[AVAILABLE RECORDS Boundary: Start]

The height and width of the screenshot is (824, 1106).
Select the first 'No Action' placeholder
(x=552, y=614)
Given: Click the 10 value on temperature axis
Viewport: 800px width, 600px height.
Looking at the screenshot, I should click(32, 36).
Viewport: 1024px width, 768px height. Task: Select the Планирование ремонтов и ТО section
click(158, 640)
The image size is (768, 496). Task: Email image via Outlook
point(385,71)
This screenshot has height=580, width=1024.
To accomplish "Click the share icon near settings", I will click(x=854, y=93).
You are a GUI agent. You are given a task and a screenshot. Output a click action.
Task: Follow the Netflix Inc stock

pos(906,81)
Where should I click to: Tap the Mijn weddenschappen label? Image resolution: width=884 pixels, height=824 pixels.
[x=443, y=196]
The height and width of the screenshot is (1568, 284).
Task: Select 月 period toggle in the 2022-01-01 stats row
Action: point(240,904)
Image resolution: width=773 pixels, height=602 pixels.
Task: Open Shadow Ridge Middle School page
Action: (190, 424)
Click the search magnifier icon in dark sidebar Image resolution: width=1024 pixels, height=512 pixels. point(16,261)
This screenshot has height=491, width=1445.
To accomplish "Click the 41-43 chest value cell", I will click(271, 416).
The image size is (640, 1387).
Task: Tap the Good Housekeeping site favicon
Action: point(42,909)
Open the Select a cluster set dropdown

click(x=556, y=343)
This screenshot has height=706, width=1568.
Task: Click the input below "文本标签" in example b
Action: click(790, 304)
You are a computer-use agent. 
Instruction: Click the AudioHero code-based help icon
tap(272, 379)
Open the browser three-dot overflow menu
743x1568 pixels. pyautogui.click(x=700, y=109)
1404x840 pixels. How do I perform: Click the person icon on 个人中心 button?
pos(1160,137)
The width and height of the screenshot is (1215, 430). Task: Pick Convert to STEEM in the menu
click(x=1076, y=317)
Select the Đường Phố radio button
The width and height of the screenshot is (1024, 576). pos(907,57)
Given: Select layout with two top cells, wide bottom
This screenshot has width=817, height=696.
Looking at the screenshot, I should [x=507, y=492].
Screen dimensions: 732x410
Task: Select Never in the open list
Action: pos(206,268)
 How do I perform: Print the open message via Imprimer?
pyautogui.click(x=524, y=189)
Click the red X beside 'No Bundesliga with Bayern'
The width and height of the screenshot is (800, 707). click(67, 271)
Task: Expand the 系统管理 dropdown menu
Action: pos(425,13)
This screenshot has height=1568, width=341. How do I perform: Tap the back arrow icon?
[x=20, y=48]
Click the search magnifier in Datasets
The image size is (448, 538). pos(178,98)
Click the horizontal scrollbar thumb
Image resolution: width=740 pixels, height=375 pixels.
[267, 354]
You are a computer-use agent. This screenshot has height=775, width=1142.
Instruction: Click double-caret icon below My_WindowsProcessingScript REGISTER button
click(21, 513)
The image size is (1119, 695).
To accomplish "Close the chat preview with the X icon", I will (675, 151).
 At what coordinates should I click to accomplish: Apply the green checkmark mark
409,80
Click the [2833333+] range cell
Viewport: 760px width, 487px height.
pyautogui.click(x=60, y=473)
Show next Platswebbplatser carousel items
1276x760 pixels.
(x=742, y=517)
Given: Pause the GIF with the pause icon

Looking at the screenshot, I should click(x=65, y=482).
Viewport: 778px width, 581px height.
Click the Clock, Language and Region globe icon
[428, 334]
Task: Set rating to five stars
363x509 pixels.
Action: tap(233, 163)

[AVAILABLE RECORDS Boundary: End]

EXERCISE AIM: Check each line of the data for the string "computer" and state how many lines contain it, without any other output.

RESPONSE TO THE TASK: 2